Then another long run to the next after turning away from the stands and travel out into the country for a second time. This is where those still standing and running have the opportunity to get themselves into a position. They have negotiated the first circuit and those that have been just hunting round, which was usually most, are now thinking about getting arranged in order to start riding a race.

Ron confides that on the second circuit he would never look to jump any fence where the birch had been dislodged earlier, because lower down in the fences make up, there were great beams of wood and stakes to hold the birch in place. Taking such a gap in the fence may result in the horse not getting up as high as one would hope, which is quite feasible as far as the horses is concerned, the results could be catastrophic if one hit a stake or the beam of wood. Ron has much admiration for the fence builders of Aintree racecourse, the fences always built to perfection. The work put in between the Foxhunters and the Topham to get them again race perfect for the National must be long and painstaking. The unsung heroes of the Grand National are without doubt the fence builders.

Whilst discussing the fence builders, Ron mentions how amazing it is how much the birch flies around as the fences are jumped when horse in front and around you hit the birch.
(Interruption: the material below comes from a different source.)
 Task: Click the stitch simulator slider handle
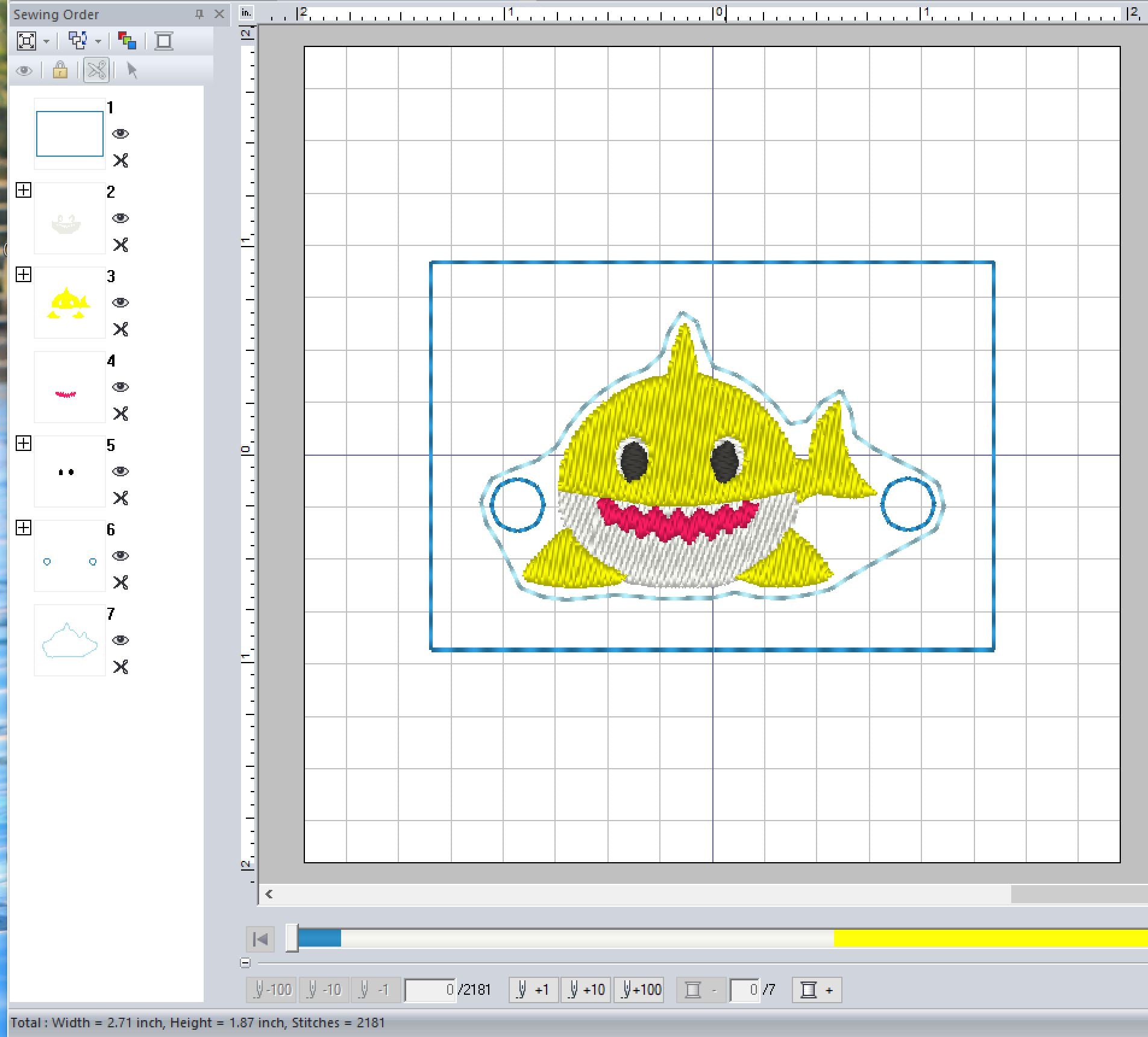pyautogui.click(x=292, y=938)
It goes between the saddle and the horse, one can only imagine how uncomfortable that must be for the horse during the race. Jockeys can be brushing birch from under their knees, birch in the tops of the boots. All of this adds to everything else going on around as one is trying to concentrate on the fences and the race itself. I just wonder how many disgruntled punters realise what goes on during races and the problems both horse and jockey have to endure. Ron carries on to add that even after the race when unsaddling, birch seems to be found everywhere, entwined in the breast plate and similar.

Another distraction during the second circuit, these days it is not so much as they have run offs, but in the sixties and seventies loose horses could get onto the inner of the course and the sound of horses galloping on the road for cars and ambulances could be quite distracting, especially when virtually alongside you.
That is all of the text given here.